--- Aim of the exercise ---
Reproduce the lines verbatim, beginning at the line that contains "Task: Click the Google logo" and stopping after the line that contains "Action: [x=185, y=39]", with both of those lines included.

--- Material supplied ---
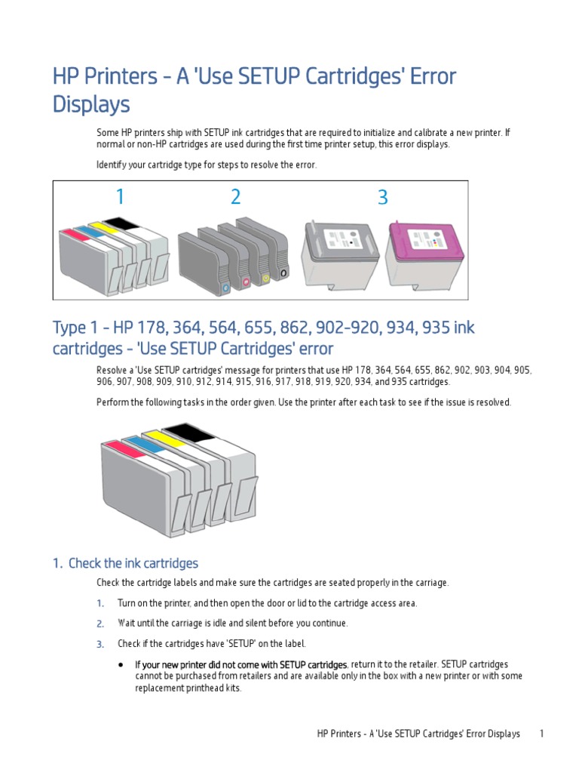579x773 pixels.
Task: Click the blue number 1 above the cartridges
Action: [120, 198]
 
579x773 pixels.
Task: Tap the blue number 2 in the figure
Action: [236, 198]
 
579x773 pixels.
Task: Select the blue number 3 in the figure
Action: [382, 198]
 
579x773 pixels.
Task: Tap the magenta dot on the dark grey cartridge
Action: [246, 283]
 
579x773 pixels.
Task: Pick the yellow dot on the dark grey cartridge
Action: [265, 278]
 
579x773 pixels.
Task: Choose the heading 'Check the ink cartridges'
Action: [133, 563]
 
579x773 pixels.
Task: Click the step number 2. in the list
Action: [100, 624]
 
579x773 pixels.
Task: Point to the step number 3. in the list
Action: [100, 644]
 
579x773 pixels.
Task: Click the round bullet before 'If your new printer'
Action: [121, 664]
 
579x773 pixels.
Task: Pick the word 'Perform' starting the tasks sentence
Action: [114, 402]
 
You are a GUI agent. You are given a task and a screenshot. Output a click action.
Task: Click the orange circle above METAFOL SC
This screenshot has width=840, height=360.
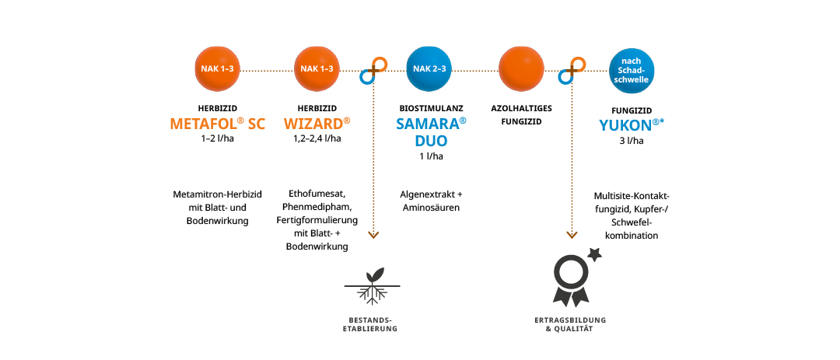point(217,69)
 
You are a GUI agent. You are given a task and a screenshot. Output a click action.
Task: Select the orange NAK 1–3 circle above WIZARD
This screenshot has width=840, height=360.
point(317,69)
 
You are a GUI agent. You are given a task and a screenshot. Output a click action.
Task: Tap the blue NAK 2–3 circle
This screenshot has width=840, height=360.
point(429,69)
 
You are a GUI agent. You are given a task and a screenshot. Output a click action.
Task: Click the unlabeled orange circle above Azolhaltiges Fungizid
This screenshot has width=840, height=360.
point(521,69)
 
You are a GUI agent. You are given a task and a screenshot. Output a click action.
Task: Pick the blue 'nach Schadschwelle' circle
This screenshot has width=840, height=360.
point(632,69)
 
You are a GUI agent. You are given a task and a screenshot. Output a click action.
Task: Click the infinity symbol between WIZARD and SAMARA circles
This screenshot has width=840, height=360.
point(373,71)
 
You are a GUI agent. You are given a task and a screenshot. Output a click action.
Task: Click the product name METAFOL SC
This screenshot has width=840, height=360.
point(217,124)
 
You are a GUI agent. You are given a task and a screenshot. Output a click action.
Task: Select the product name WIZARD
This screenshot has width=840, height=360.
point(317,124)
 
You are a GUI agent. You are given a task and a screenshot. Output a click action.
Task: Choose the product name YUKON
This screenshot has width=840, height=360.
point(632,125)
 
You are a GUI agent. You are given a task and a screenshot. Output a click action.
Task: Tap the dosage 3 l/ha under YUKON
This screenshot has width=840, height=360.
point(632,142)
---
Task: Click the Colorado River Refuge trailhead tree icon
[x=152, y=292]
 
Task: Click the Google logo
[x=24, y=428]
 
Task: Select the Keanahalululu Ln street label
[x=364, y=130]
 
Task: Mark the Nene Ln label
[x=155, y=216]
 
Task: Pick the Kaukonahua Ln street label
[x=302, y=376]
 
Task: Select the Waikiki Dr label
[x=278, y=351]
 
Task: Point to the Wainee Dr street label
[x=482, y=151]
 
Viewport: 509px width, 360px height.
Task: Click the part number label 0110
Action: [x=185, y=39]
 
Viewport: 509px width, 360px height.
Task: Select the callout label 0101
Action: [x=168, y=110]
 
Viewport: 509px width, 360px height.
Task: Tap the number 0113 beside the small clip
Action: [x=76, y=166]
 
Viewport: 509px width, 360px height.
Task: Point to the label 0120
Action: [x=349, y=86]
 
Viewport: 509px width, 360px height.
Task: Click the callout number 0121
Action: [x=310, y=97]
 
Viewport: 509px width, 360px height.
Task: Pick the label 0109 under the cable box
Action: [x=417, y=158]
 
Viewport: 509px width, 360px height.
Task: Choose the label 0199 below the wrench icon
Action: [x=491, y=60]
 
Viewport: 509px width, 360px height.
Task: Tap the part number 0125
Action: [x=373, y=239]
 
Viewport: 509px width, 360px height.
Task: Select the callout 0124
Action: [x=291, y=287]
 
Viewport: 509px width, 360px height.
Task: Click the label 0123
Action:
==
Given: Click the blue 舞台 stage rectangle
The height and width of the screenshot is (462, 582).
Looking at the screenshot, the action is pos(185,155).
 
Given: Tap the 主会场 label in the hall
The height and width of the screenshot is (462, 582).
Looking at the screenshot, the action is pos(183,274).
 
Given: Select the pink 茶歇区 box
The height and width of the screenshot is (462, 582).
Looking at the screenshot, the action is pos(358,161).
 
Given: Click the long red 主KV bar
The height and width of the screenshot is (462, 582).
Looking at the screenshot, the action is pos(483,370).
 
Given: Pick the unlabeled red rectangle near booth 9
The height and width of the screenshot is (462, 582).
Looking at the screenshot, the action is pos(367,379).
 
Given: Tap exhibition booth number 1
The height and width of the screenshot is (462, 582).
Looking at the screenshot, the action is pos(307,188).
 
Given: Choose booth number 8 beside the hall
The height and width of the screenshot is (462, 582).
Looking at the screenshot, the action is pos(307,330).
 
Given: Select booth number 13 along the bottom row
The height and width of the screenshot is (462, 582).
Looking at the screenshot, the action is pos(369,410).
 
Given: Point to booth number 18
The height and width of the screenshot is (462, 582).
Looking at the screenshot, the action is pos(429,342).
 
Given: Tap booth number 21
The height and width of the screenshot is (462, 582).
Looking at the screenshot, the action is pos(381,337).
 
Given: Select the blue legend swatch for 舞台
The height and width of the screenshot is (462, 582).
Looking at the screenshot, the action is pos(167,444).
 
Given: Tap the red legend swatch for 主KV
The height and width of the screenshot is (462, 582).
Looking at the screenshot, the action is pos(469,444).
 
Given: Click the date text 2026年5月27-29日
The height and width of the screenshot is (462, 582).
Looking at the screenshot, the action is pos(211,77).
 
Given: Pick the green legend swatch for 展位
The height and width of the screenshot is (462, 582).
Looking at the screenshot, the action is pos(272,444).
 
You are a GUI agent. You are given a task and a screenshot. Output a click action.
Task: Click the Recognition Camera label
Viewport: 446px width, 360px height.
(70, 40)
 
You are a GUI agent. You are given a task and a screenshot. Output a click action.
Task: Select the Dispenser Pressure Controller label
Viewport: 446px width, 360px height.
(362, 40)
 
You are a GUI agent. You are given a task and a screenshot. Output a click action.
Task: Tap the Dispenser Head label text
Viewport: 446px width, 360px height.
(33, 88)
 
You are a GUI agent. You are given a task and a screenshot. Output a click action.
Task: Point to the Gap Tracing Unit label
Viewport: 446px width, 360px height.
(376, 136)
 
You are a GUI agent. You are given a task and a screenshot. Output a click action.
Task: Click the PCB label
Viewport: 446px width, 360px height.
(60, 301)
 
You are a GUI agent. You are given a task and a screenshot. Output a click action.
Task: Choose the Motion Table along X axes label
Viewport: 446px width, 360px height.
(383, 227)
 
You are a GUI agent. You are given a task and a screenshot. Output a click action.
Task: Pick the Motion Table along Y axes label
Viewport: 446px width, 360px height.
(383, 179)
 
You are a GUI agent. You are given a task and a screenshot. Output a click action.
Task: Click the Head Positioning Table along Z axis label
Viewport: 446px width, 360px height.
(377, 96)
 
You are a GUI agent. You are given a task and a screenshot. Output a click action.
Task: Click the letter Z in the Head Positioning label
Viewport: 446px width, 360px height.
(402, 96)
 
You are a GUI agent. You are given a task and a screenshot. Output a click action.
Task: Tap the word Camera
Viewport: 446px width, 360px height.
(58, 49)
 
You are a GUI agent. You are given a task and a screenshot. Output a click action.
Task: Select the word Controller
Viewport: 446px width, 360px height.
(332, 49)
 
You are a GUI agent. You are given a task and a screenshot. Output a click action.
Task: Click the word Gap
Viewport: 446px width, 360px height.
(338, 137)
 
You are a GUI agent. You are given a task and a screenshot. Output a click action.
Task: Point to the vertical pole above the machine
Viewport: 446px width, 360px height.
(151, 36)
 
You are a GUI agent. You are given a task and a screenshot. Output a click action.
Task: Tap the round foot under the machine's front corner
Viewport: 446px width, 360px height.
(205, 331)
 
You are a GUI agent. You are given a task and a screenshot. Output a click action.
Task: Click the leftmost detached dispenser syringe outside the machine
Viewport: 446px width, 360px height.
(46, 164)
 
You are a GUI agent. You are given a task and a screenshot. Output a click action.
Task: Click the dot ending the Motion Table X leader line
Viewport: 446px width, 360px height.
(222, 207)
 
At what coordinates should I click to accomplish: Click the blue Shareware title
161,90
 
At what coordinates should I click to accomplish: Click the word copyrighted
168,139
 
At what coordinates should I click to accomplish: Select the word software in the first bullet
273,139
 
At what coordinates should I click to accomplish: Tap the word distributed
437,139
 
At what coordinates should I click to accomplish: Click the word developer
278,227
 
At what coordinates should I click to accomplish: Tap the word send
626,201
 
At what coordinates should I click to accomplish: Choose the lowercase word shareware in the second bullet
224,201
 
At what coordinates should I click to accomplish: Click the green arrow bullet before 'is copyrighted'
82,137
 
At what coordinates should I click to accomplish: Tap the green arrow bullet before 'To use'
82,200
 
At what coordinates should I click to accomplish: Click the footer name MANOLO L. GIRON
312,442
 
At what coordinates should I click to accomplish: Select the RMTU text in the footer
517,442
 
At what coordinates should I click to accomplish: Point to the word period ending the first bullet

--- Completed exercise ---
Task: Click the Google logo
[x=24, y=428]
 
Task: Select the Keanahalululu Ln street label
[x=364, y=130]
 
Task: Mark the Nene Ln label
[x=155, y=216]
 
Task: Pick the Kaukonahua Ln street label
[x=302, y=376]
 
Task: Select the Waikiki Dr label
[x=278, y=351]
 
Task: Point to the Wainee Dr street label
[x=482, y=151]
 
Viewport: 509px width, 360px height.
Task: Click the part number label 0110
Action: [x=185, y=39]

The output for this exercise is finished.